▸ **Work to do**
Lay out all of the material below as a Markdown table with two columns, Row and Line. Number each row and omit blank lines.

▸ **Recorded data**
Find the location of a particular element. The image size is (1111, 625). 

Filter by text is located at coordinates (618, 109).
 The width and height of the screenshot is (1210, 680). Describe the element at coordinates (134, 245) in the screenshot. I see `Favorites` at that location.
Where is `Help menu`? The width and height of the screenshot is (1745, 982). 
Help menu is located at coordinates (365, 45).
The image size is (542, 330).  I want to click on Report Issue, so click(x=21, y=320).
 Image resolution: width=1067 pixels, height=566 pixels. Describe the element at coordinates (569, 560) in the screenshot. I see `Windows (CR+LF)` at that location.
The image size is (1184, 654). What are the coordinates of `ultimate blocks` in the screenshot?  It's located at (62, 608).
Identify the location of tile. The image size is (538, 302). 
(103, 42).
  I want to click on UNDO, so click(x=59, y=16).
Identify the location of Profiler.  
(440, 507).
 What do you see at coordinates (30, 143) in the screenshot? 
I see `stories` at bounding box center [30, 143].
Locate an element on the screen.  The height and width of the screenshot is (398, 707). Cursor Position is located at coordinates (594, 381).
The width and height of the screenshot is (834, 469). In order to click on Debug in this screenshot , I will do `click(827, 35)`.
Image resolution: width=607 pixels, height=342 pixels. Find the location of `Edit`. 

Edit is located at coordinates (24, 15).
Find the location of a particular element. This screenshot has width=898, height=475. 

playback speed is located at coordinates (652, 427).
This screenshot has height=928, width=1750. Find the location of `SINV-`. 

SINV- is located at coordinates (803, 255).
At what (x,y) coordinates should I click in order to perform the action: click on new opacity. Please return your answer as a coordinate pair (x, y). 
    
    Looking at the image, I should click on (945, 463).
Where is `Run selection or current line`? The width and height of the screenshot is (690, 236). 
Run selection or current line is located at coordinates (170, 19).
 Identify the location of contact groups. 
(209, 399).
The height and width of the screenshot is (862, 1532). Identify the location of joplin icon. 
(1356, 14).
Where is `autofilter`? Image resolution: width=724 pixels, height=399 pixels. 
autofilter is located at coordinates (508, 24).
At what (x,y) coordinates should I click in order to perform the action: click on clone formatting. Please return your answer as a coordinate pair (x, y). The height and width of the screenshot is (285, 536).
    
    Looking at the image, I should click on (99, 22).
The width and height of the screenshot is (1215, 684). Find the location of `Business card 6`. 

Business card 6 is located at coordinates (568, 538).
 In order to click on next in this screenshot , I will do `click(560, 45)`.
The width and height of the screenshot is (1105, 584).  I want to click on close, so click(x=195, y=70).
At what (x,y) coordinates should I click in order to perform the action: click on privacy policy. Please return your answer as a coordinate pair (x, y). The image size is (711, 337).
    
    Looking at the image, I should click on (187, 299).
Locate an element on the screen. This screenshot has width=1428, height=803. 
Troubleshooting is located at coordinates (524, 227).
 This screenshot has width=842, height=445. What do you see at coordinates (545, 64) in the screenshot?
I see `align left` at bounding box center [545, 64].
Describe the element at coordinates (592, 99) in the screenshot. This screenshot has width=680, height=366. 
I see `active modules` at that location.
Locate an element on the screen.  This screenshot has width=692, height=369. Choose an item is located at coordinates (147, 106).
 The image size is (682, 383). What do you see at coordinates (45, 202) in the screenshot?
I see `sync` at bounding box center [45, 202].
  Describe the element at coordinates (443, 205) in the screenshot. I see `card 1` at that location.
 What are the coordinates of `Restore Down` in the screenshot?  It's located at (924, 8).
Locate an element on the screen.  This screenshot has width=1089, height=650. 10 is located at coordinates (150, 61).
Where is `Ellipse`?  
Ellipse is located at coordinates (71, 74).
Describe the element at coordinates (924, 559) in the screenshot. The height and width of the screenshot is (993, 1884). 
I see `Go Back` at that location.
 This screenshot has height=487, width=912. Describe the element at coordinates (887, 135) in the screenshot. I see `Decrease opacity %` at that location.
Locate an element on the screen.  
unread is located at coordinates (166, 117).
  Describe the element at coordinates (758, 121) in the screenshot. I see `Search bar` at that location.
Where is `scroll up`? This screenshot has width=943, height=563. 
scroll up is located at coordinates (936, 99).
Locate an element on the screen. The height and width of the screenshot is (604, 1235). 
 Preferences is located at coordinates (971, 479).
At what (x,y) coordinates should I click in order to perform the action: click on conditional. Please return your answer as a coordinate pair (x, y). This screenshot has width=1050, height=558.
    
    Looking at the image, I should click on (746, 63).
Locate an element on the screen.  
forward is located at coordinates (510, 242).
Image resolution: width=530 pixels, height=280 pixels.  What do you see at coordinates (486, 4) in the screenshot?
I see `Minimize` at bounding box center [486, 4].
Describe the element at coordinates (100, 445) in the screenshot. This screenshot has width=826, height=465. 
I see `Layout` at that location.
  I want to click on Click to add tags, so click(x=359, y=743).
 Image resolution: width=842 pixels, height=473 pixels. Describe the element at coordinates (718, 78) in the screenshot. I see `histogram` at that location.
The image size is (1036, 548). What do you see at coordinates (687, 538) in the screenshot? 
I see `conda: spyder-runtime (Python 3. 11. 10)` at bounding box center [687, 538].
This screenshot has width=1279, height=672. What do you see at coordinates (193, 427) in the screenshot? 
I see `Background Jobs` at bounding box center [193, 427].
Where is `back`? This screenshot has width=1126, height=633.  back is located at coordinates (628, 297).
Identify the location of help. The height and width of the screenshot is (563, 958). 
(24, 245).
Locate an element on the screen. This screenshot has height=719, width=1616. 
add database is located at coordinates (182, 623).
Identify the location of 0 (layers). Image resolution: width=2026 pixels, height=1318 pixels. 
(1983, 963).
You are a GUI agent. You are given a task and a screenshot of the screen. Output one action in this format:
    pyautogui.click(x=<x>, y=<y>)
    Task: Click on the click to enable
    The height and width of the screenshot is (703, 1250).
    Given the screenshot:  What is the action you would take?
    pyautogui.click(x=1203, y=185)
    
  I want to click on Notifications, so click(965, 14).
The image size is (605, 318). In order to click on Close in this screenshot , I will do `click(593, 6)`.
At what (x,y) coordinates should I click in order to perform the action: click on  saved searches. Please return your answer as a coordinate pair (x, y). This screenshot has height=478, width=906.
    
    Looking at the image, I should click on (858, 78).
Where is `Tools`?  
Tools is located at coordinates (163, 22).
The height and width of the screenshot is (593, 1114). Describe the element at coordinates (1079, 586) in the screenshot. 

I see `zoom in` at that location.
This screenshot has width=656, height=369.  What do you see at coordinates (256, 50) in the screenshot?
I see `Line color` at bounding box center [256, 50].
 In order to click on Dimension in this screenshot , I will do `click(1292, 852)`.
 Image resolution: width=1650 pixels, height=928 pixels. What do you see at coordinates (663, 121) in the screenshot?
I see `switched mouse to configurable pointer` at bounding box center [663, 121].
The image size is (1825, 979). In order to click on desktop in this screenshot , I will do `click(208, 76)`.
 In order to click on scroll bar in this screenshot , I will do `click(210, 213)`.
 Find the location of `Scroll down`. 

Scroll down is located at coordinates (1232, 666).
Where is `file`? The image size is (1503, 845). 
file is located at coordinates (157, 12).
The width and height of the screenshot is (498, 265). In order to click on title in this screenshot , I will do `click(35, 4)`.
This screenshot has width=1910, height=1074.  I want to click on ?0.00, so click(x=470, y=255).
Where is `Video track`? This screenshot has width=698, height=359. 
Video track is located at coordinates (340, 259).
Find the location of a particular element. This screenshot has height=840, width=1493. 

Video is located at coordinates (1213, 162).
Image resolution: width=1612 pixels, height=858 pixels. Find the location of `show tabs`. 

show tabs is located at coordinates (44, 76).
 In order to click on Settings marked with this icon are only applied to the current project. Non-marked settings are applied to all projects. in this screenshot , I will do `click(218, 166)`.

▸ **Exercise solution**
| Row | Line |
|---|---|
| 1 | Find the location of a particular element. The image size is (1111, 625).  |
| 2 | Filter by text is located at coordinates (618, 109). |
| 3 |  The width and height of the screenshot is (1210, 680). Describe the element at coordinates (134, 245) in the screenshot. I see `Favorites` at that location. |
| 4 | Where is `Help menu`? The width and height of the screenshot is (1745, 982).  |
| 5 | Help menu is located at coordinates (365, 45). |
| 6 | The image size is (542, 330).  I want to click on Report Issue, so click(x=21, y=320). |
| 7 |  Image resolution: width=1067 pixels, height=566 pixels. Describe the element at coordinates (569, 560) in the screenshot. I see `Windows (CR+LF)` at that location. |
| 8 | The image size is (1184, 654). What are the coordinates of `ultimate blocks` in the screenshot?  It's located at (62, 608). |
| 9 | Identify the location of tile. The image size is (538, 302).  |
| 10 | (103, 42). |
| 11 |   I want to click on UNDO, so click(x=59, y=16). |
| 12 | Identify the location of Profiler.   |
| 13 | (440, 507). |
| 14 |  What do you see at coordinates (30, 143) in the screenshot?  |
| 15 | I see `stories` at bounding box center [30, 143]. |
| 16 | Locate an element on the screen.  The height and width of the screenshot is (398, 707). Cursor Position is located at coordinates (594, 381). |
| 17 | The width and height of the screenshot is (834, 469). In order to click on Debug in this screenshot , I will do `click(827, 35)`. |
| 18 | Image resolution: width=607 pixels, height=342 pixels. Find the location of `Edit`.  |
| 19 | Edit is located at coordinates (24, 15). |
| 20 | Find the location of a particular element. This screenshot has width=898, height=475.  |
| 21 | playback speed is located at coordinates (652, 427). |
| 22 | This screenshot has height=928, width=1750. Find the location of `SINV-`.  |
| 23 | SINV- is located at coordinates (803, 255). |
| 24 | At what (x,y) coordinates should I click in order to perform the action: click on new opacity. Please return your answer as a coordinate pair (x, y).  |
| 25 |     Looking at the image, I should click on (945, 463). |
| 26 | Where is `Run selection or current line`? The width and height of the screenshot is (690, 236).  |
| 27 | Run selection or current line is located at coordinates (170, 19). |
| 28 |  Identify the location of contact groups.  |
| 29 | (209, 399). |
| 30 | The height and width of the screenshot is (862, 1532). Identify the location of joplin icon.  |
| 31 | (1356, 14). |
| 32 | Where is `autofilter`? Image resolution: width=724 pixels, height=399 pixels.  |
| 33 | autofilter is located at coordinates (508, 24). |
| 34 | At what (x,y) coordinates should I click in order to perform the action: click on clone formatting. Please return your answer as a coordinate pair (x, y). The height and width of the screenshot is (285, 536). |
| 35 |     Looking at the image, I should click on (99, 22). |
| 36 | The width and height of the screenshot is (1215, 684). Find the location of `Business card 6`.  |
| 37 | Business card 6 is located at coordinates (568, 538). |
| 38 |  In order to click on next in this screenshot , I will do `click(560, 45)`. |
| 39 | The width and height of the screenshot is (1105, 584).  I want to click on close, so click(x=195, y=70). |
| 40 | At what (x,y) coordinates should I click in order to perform the action: click on privacy policy. Please return your answer as a coordinate pair (x, y). The image size is (711, 337). |
| 41 |     Looking at the image, I should click on (187, 299). |
| 42 | Locate an element on the screen. This screenshot has width=1428, height=803.  |
| 43 | Troubleshooting is located at coordinates (524, 227). |
| 44 |  This screenshot has width=842, height=445. What do you see at coordinates (545, 64) in the screenshot? |
| 45 | I see `align left` at bounding box center [545, 64]. |
| 46 | Describe the element at coordinates (592, 99) in the screenshot. This screenshot has width=680, height=366.  |
| 47 | I see `active modules` at that location. |
| 48 | Locate an element on the screen.  This screenshot has width=692, height=369. Choose an item is located at coordinates (147, 106). |
| 49 |  The image size is (682, 383). What do you see at coordinates (45, 202) in the screenshot? |
| 50 | I see `sync` at bounding box center [45, 202]. |
| 51 |   Describe the element at coordinates (443, 205) in the screenshot. I see `card 1` at that location. |
| 52 |  What are the coordinates of `Restore Down` in the screenshot?  It's located at (924, 8). |
| 53 | Locate an element on the screen.  This screenshot has width=1089, height=650. 10 is located at coordinates (150, 61). |
| 54 | Where is `Ellipse`?   |
| 55 | Ellipse is located at coordinates (71, 74). |
| 56 | Describe the element at coordinates (924, 559) in the screenshot. The height and width of the screenshot is (993, 1884).  |
| 57 | I see `Go Back` at that location. |
| 58 |  This screenshot has height=487, width=912. Describe the element at coordinates (887, 135) in the screenshot. I see `Decrease opacity %` at that location. |
| 59 | Locate an element on the screen.   |
| 60 | unread is located at coordinates (166, 117). |
| 61 |   Describe the element at coordinates (758, 121) in the screenshot. I see `Search bar` at that location. |
| 62 | Where is `scroll up`? This screenshot has width=943, height=563.  |
| 63 | scroll up is located at coordinates (936, 99). |
| 64 | Locate an element on the screen. The height and width of the screenshot is (604, 1235).  |
| 65 |  Preferences is located at coordinates (971, 479). |
| 66 | At what (x,y) coordinates should I click in order to perform the action: click on conditional. Please return your answer as a coordinate pair (x, y). This screenshot has width=1050, height=558. |
| 67 |     Looking at the image, I should click on (746, 63). |
| 68 | Locate an element on the screen.   |
| 69 | forward is located at coordinates (510, 242). |
| 70 | Image resolution: width=530 pixels, height=280 pixels.  What do you see at coordinates (486, 4) in the screenshot? |
| 71 | I see `Minimize` at bounding box center [486, 4]. |
| 72 | Describe the element at coordinates (100, 445) in the screenshot. This screenshot has width=826, height=465.  |
| 73 | I see `Layout` at that location. |
| 74 |   I want to click on Click to add tags, so click(x=359, y=743). |
| 75 |  Image resolution: width=842 pixels, height=473 pixels. Describe the element at coordinates (718, 78) in the screenshot. I see `histogram` at that location. |
| 76 | The image size is (1036, 548). What do you see at coordinates (687, 538) in the screenshot?  |
| 77 | I see `conda: spyder-runtime (Python 3. 11. 10)` at bounding box center [687, 538]. |
| 78 | This screenshot has width=1279, height=672. What do you see at coordinates (193, 427) in the screenshot?  |
| 79 | I see `Background Jobs` at bounding box center [193, 427]. |
| 80 | Where is `back`? This screenshot has width=1126, height=633.  back is located at coordinates (628, 297). |
| 81 | Identify the location of help. The height and width of the screenshot is (563, 958).  |
| 82 | (24, 245). |
| 83 | Locate an element on the screen. This screenshot has height=719, width=1616.  |
| 84 | add database is located at coordinates (182, 623). |
| 85 | Identify the location of 0 (layers). Image resolution: width=2026 pixels, height=1318 pixels.  |
| 86 | (1983, 963). |
| 87 | You are a GUI agent. You are given a task and a screenshot of the screen. Output one action in this format: |
| 88 |     pyautogui.click(x=<x>, y=<y>) |
| 89 |     Task: Click on the click to enable |
| 90 |     The height and width of the screenshot is (703, 1250). |
| 91 |     Given the screenshot:  What is the action you would take? |
| 92 |     pyautogui.click(x=1203, y=185) |
| 93 |   I want to click on Notifications, so click(965, 14). |
| 94 | The image size is (605, 318). In order to click on Close in this screenshot , I will do `click(593, 6)`. |
| 95 | At what (x,y) coordinates should I click in order to perform the action: click on  saved searches. Please return your answer as a coordinate pair (x, y). This screenshot has height=478, width=906. |
| 96 |     Looking at the image, I should click on (858, 78). |
| 97 | Where is `Tools`?   |
| 98 | Tools is located at coordinates (163, 22). |
| 99 | The height and width of the screenshot is (593, 1114). Describe the element at coordinates (1079, 586) in the screenshot.  |
| 100 | I see `zoom in` at that location. |
| 101 | This screenshot has width=656, height=369.  What do you see at coordinates (256, 50) in the screenshot? |
| 102 | I see `Line color` at bounding box center [256, 50]. |
| 103 |  In order to click on Dimension in this screenshot , I will do `click(1292, 852)`. |
| 104 |  Image resolution: width=1650 pixels, height=928 pixels. What do you see at coordinates (663, 121) in the screenshot? |
| 105 | I see `switched mouse to configurable pointer` at bounding box center [663, 121]. |
| 106 | The image size is (1825, 979). In order to click on desktop in this screenshot , I will do `click(208, 76)`. |
| 107 |  In order to click on scroll bar in this screenshot , I will do `click(210, 213)`. |
| 108 |  Find the location of `Scroll down`.  |
| 109 | Scroll down is located at coordinates (1232, 666). |
| 110 | Where is `file`? The image size is (1503, 845).  |
| 111 | file is located at coordinates (157, 12). |
| 112 | The width and height of the screenshot is (498, 265). In order to click on title in this screenshot , I will do `click(35, 4)`. |
| 113 | This screenshot has width=1910, height=1074.  I want to click on ?0.00, so click(x=470, y=255). |
| 114 | Where is `Video track`? This screenshot has width=698, height=359.  |
| 115 | Video track is located at coordinates (340, 259). |
| 116 | Find the location of a particular element. This screenshot has height=840, width=1493.  |
| 117 | Video is located at coordinates (1213, 162). |
| 118 | Image resolution: width=1612 pixels, height=858 pixels. Find the location of `show tabs`.  |
| 119 | show tabs is located at coordinates (44, 76). |
| 120 |  In order to click on Settings marked with this icon are only applied to the current project. Non-marked settings are applied to all projects. in this screenshot , I will do `click(218, 166)`. |